#### [The task]
Reproduce only the lines from the one containing "Open table settings gear icon showing 7/10" through the end of the records, inclusive, requests included. Multiply every coordinate in the answers by 0.45 and round to whole numbers, with halves rounded up.

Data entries

%%

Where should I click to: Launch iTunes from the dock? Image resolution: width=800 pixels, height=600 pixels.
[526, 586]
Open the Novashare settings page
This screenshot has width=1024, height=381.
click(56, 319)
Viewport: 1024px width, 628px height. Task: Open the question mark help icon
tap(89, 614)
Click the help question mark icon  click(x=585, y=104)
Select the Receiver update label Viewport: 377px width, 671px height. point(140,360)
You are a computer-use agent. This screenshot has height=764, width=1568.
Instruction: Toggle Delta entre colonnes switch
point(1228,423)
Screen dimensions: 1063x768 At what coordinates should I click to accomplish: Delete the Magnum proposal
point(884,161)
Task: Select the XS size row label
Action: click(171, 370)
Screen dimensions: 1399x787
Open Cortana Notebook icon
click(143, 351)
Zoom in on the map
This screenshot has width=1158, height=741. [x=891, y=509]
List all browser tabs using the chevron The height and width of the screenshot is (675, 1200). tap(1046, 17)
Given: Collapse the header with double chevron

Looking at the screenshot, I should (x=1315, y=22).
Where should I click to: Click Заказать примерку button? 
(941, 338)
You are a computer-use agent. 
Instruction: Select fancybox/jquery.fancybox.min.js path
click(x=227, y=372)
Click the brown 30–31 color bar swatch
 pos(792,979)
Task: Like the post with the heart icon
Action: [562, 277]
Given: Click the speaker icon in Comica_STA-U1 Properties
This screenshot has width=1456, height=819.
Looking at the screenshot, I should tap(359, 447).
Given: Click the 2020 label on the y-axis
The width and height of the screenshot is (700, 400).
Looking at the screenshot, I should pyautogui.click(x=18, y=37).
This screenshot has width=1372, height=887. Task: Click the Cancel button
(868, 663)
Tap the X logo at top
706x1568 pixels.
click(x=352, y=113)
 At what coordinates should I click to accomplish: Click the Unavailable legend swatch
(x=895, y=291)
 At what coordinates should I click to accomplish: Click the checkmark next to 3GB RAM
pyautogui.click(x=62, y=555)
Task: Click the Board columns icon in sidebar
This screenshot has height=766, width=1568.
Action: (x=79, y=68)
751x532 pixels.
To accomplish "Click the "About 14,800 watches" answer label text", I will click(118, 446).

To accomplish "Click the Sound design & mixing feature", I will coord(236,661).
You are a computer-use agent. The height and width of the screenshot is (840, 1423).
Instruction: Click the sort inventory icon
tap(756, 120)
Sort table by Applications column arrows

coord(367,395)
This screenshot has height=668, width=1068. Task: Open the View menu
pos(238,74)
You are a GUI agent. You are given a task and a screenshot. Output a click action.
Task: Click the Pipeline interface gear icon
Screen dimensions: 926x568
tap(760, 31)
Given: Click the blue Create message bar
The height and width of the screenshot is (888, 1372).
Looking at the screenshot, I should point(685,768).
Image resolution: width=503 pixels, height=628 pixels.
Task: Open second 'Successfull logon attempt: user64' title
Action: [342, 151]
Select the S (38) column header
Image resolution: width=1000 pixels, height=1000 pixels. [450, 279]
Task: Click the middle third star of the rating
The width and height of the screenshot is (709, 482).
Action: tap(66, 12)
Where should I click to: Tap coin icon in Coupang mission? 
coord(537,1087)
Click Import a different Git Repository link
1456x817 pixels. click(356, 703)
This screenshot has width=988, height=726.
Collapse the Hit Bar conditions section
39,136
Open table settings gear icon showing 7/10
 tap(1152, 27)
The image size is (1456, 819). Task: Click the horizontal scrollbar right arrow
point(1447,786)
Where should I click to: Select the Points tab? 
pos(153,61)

%%

#### [Exercise result]
Open table settings gear icon showing 7/10
 tap(518, 12)
The image size is (1456, 819). Task: Click the horizontal scrollbar right arrow
point(651,354)
Where should I click to: Select the Points tab? 
pos(69,27)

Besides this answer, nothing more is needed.